Colonel [[Aviem Sella]] was an [[Israel|Israeli]] Air Force officer and a nuclear targeting expert who was implicated in the [[Jonathan Pollard]] espionage case, where he worked with [[Jonathan Pollard|Pollard]] to obtain intelligence from the [[USA|U.S.]] Navy.[^1]
### Nuclear Targeting Expertise
Sella was one of the Israeli Air Force's leading nuclear bombing and targeting experts. He was specifically assigned to serve as [[Jonathan Pollard]]'s handler. Pollard insisted that his spying did not begin until July 1984, after a social meeting with Sella. Sella's mission was to help Pollard gather and evaluate essential intelligence, including advanced American intelligence on weather patterns, communication protocols, and data on emergency and alert procedures, as well as knowledge of the electromagnetic fields between [[Israel]] and its main targets in the [[Soviet Union]].[^2]
### Operational Shortcomings
Sella's superb skill and knowledge of nuclear targeting blinded [[Rafael Eitan]] and the Israeli intelligence community to the fact that Sella was a pilot who knew nothing about running a covert operation. When Pollard got into trouble in late 1985, Sella's main concern was fleeing the [[United States]] as quickly as possible before he, too, was arrested.[^2]

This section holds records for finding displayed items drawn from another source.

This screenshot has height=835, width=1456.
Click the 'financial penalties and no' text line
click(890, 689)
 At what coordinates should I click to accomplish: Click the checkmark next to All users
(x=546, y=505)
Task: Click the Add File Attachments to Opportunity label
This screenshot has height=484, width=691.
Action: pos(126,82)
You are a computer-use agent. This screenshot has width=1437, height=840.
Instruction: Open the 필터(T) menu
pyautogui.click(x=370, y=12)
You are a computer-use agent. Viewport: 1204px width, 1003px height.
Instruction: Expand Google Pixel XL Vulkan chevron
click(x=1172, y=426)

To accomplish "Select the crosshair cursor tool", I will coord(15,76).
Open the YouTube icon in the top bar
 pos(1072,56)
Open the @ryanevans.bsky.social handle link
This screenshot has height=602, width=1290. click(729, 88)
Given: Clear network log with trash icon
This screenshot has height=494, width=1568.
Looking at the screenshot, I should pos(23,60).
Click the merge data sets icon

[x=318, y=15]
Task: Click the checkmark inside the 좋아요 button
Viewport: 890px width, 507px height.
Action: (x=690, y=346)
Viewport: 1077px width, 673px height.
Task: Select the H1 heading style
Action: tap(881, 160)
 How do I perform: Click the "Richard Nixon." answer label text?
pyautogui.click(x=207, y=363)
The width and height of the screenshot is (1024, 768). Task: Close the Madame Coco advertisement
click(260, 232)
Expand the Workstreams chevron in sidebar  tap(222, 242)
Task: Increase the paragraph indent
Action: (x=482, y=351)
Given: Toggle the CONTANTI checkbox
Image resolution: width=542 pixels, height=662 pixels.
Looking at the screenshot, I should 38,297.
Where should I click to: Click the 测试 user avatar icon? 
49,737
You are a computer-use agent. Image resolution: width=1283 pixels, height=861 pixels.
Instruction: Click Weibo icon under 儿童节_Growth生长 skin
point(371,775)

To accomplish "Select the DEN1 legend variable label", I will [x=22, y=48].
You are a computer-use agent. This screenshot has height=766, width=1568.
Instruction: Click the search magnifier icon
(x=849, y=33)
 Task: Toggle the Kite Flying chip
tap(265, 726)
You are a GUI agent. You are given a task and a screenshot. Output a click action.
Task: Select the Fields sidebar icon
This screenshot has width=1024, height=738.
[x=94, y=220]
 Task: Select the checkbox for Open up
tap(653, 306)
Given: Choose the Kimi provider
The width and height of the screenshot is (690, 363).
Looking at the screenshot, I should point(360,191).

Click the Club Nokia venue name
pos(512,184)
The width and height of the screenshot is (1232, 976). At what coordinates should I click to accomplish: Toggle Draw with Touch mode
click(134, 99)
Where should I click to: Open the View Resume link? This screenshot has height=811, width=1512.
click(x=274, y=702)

### Legal Consequences and Aftermath
Sella, who retired from the air force in disillusionment and disappointment, remained in [[Israel]], as of mid-1991 a fugitive from American justice. He has given friends and colleagues an account of his involvement that is more credible, but still far short of the whole story. He claimed he was recruited to try to control Pollard, who was drowning the Israeli intelligence bureaucracy in documents. By 1984, when Sella was approached, he had almost completed his requirement for a Ph.D. in computer science at [[New York University]], and the obvious thought was that his technical training would be an asset in evaluating and perhaps winnowing down Pollard's materials. Sella knew that Pollard had been recruited long before 1984, but he was eager for the assignment, believing that running a spy as important as Pollard would make his own climb to the top inevitable. Before taking the assignment, he checked with his superior, Major General [[Amos Lapidot]], the air force chief of staff, who assured him that Pollard was not a rogue and that clearance for his new assignment had been obtained from [[Yitzhak Rabin]], the minister of defense. Once involved, Sella complained to a friend that Pollard "was running crazy" and "was giving him things he didn't want and didn't need."[^2]
### Footnotes
[^1]: Ben-Menashe, Ari. _Profits of War: Inside the Secret U.S.-Israeli Arms Network_. TrineDay, 1992. (Hereafter, "Profits of War")
[^2]: Hersh, Seymour M. _The Samson Option: Israel's Nuclear Arsenal and American Foreign Policy_. Random House, 1991. Chapter 21.